First of all was the fact of Indian settlement on Western lands. It may strike many as hard to believe, but the treatment of the Indian tribes west of the Mississippi was actually more restrained than it had been in Eastern states.
In earlier generations, for example, Indian settlements were completely destroyed with all the inhabitants killed or forcibly removed to locations west of the Mississippi. In other words, the tribes of the east were more completely decimated than were many tribes further West.
Much of this is due to the fact that whites populated the West more slowly and in smaller numbers than in, say, the Great Lakes area, but some of it is also due to the fact that the tribes often received better treatment from federal troops than they did from the ad hoc local militias they encountered in the Eastern states.
This is why Kit Carson saw his U.S. Army work in forcing Indians onto reservations as a "humanitarian" mission. Based on experiences in the east (and in early West Coast settlements), Carson surmised that the Indian tribes of the west would be completely destroyed if left to the "mercy" of locally based militias.
Over time — and contrary to past efforts of this sort — the removal of the tribes to reservations came to be dominated by the federal government. With this came what were effectively federally owned reservations. Legally, the reservations were sovereign lands guaranteed by the law of treaties. But the reality of US military domination meant the lands were really federal lands.

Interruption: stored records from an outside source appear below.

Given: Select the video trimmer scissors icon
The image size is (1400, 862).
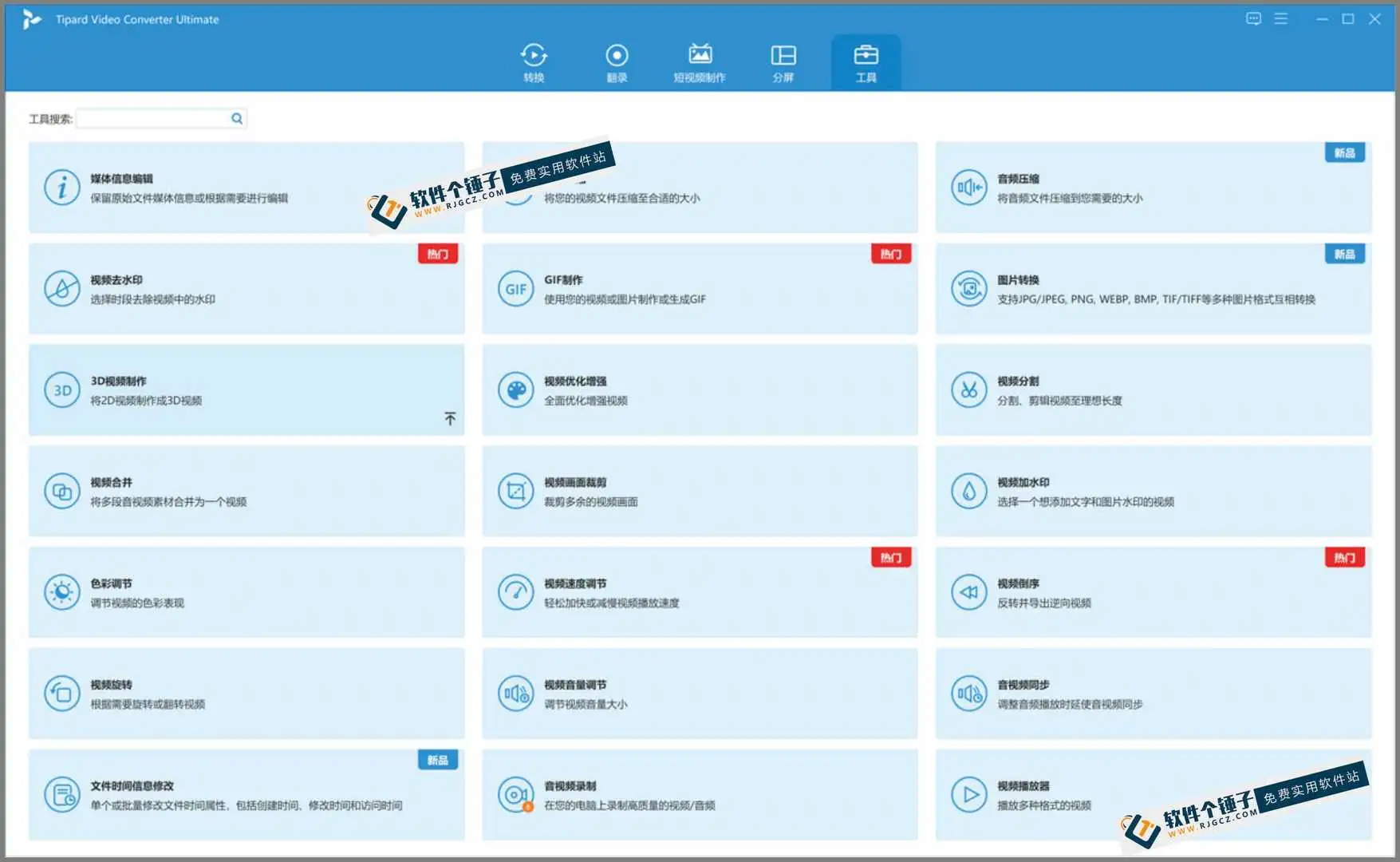Looking at the screenshot, I should point(968,390).
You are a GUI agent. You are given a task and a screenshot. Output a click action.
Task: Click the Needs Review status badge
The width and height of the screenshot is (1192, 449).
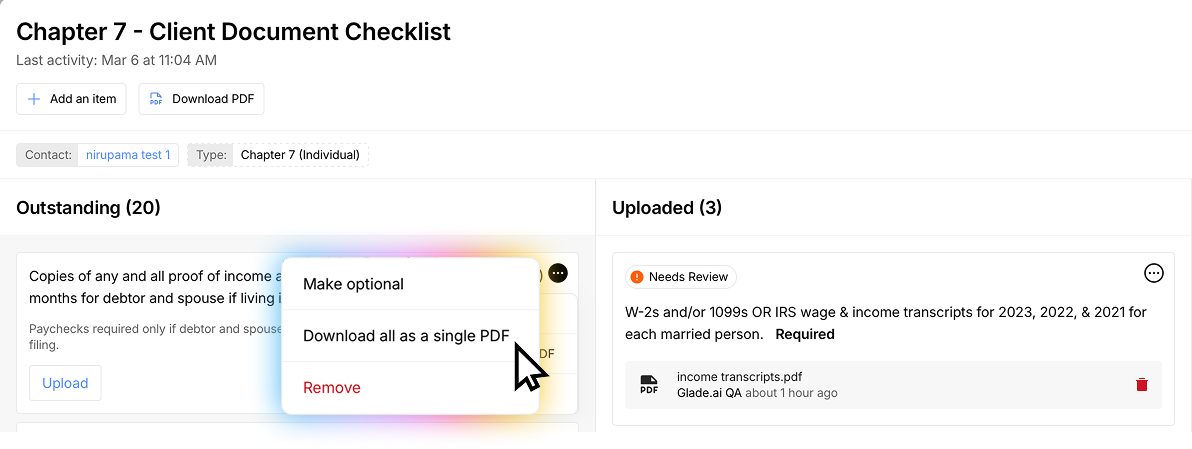pos(681,277)
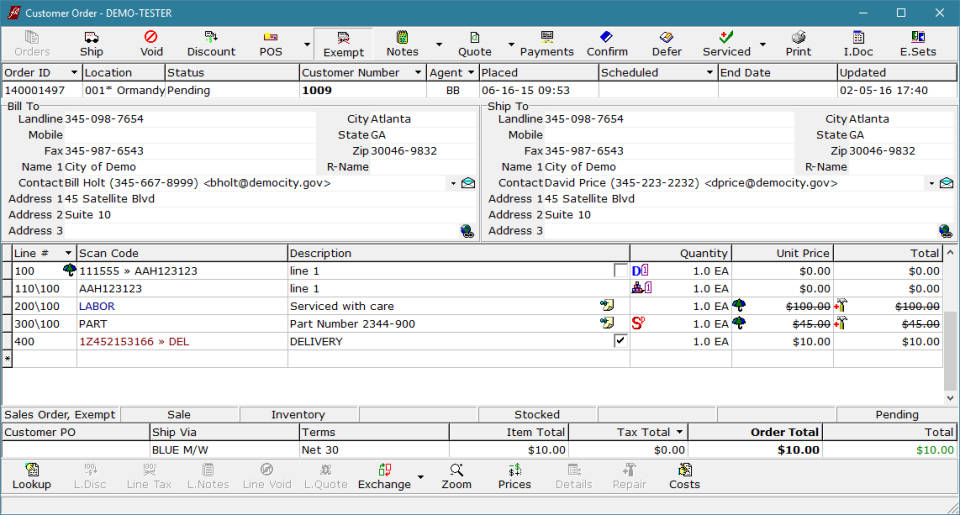Confirm the order with Confirm icon

(607, 43)
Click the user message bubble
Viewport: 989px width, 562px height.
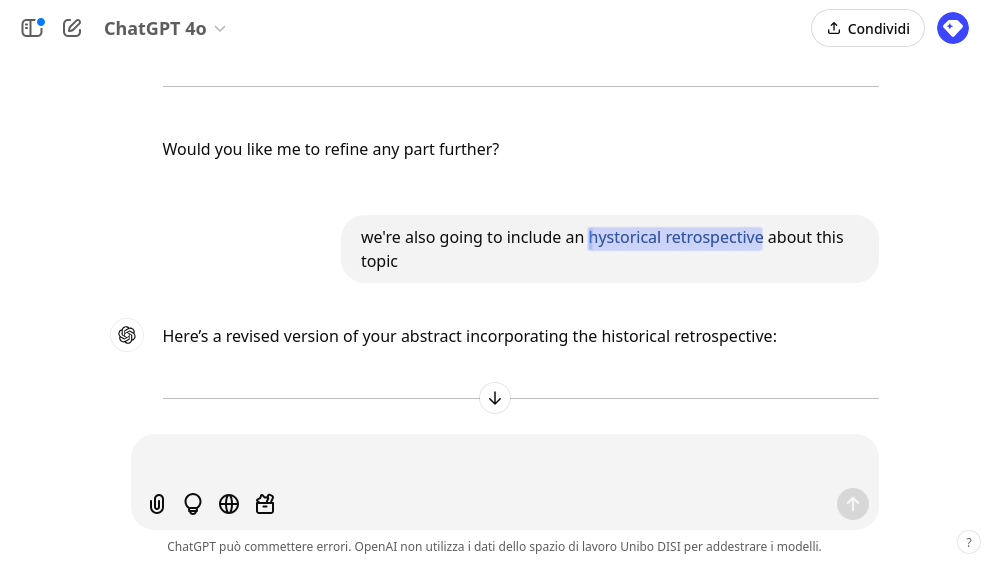(609, 249)
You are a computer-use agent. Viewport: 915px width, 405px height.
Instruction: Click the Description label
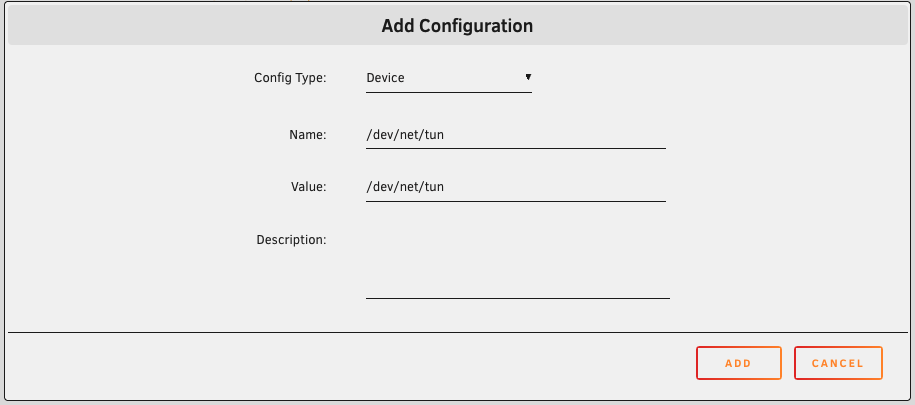[x=291, y=240]
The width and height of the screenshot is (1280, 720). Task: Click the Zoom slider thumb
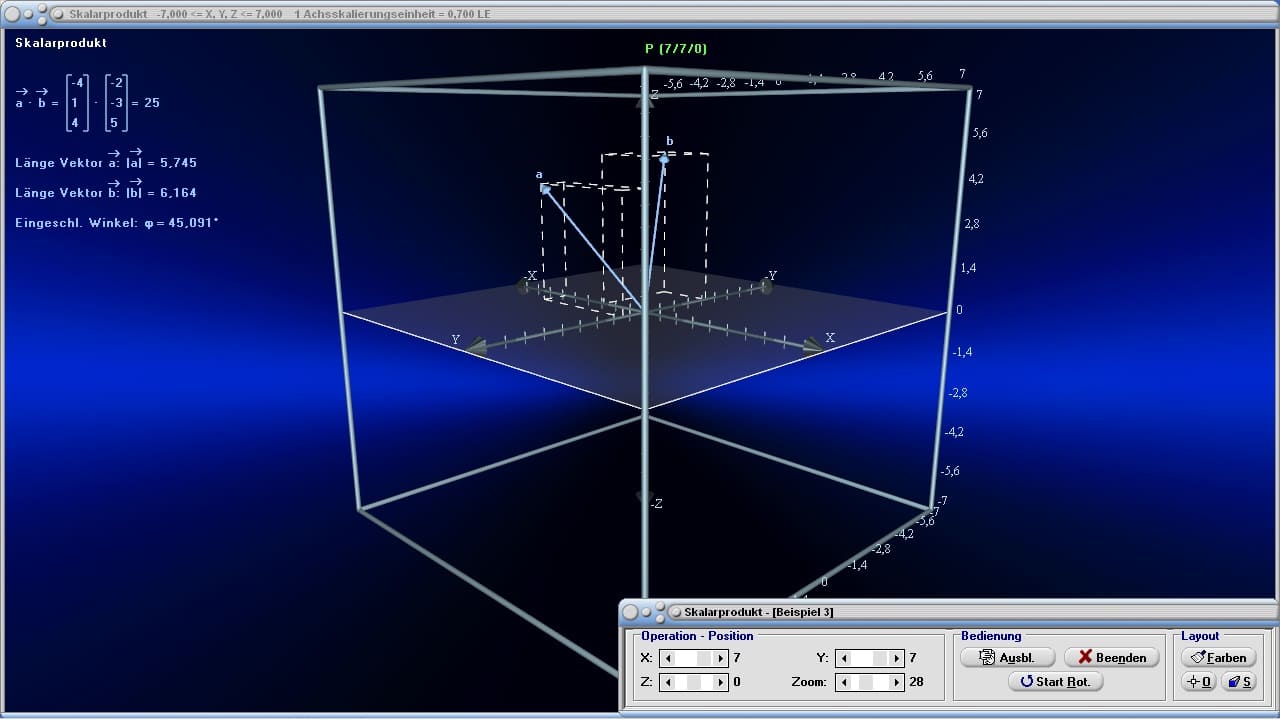click(866, 682)
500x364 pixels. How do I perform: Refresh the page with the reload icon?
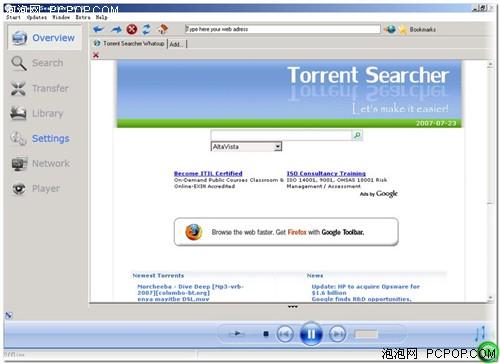point(147,29)
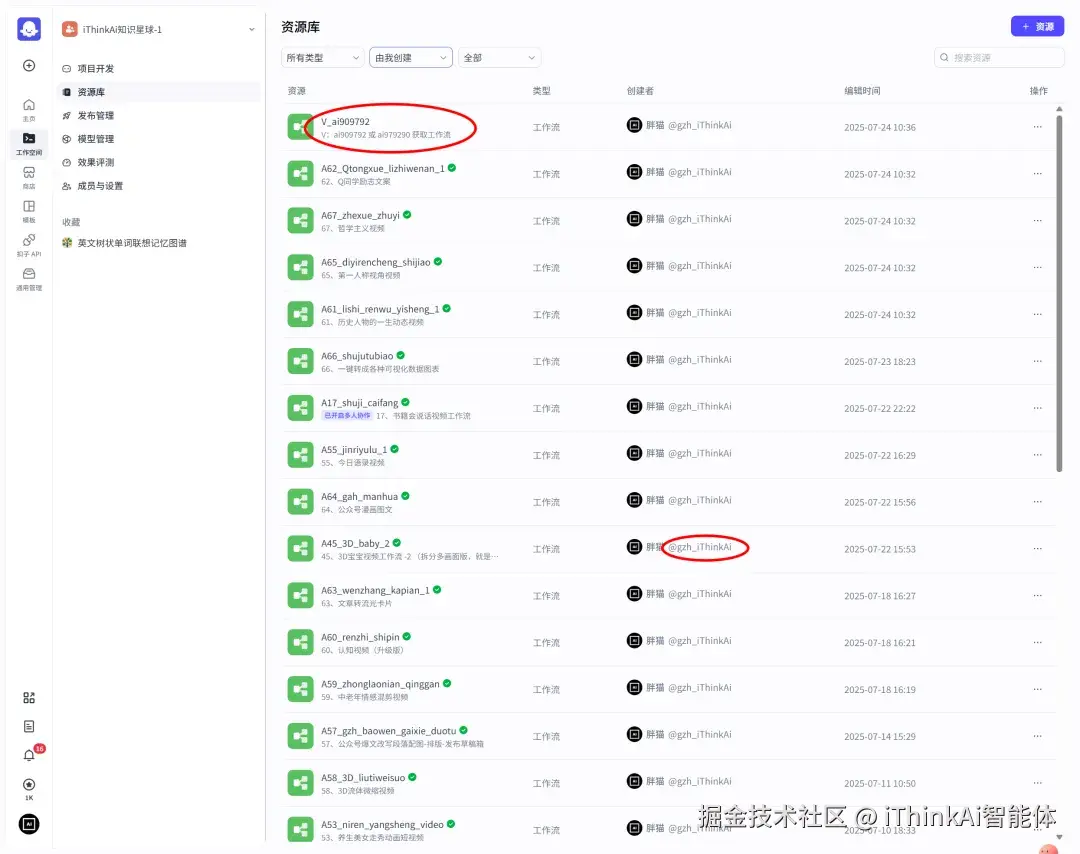Click the blue 资源 creation button
1080x854 pixels.
1037,25
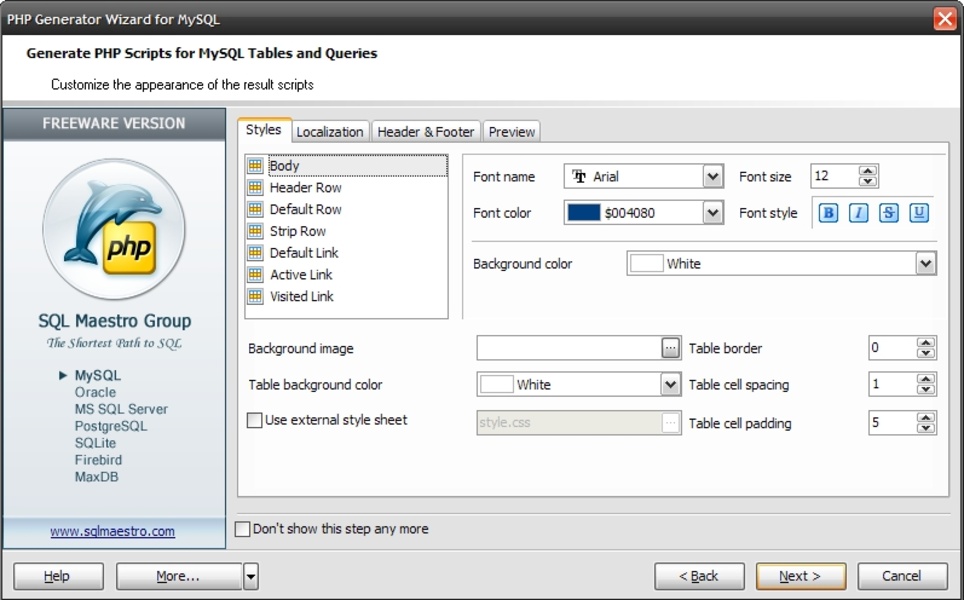Click the Visited Link style icon
The height and width of the screenshot is (600, 964).
(x=256, y=296)
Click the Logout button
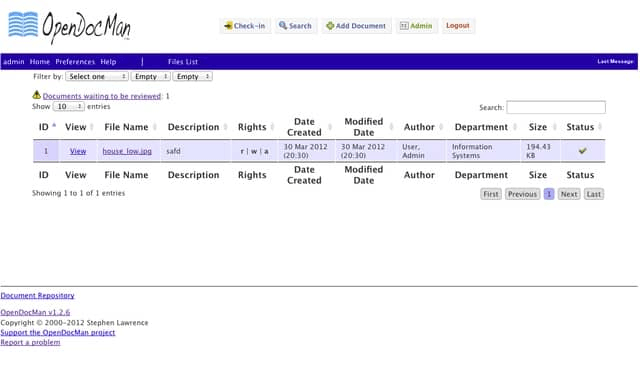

The Overrated Homestead Act
At the same time the federal government was moving the tribes onto reservations, it was attempting to encourage settlement by whites on those same lands. This was important to the federal government for military reasons. It was important to the federal government that whites with an allegiance to the US settle the lands instead of, say, Canadians or Mexicans, and it was important toward making sure that the Indians did not attempt to re-settle the land.
The Homestead program was also a clever welfare scheme that provided nearly-free land to new settlers who were paying nowhere near what the cost of acquiring the land had actually been. The taxpayers back East had already covered much of the immense cost of Indian removal and infrastructure construction. The new homesteaders paid but a small fraction of this cost. But from the federal government's perspective, it was worth it since the cheap land meant pro-American settlers were keeping others out.
The homestead act is often romanticized and praised by free-market types, but it should not be. The Homestead program was, ultimately, a federal land redistribution scheme, and it worked about as well as anyone skeptical of federal competence might expect. It also further expanded the role of the federal government.
Homesteading, as defined by federal law, worked relatively well in places like eastern Kansas or in the eastern Dakotas where it still rained enough to allow for crops without irrigation.
Further west — west of the 100th meridian — things were much drier, and the small acreage plots dictated by the Homestead Act made very little sense. Not surprisingly, Congress had written laws without bothering to check to see if they made any sense in light of geographic realities.
With so little water out west, and with fragile ecosystems that could not support anywhere near the agricultural population density that the Homestead Act envisioned, conflicts quickly arose over resources.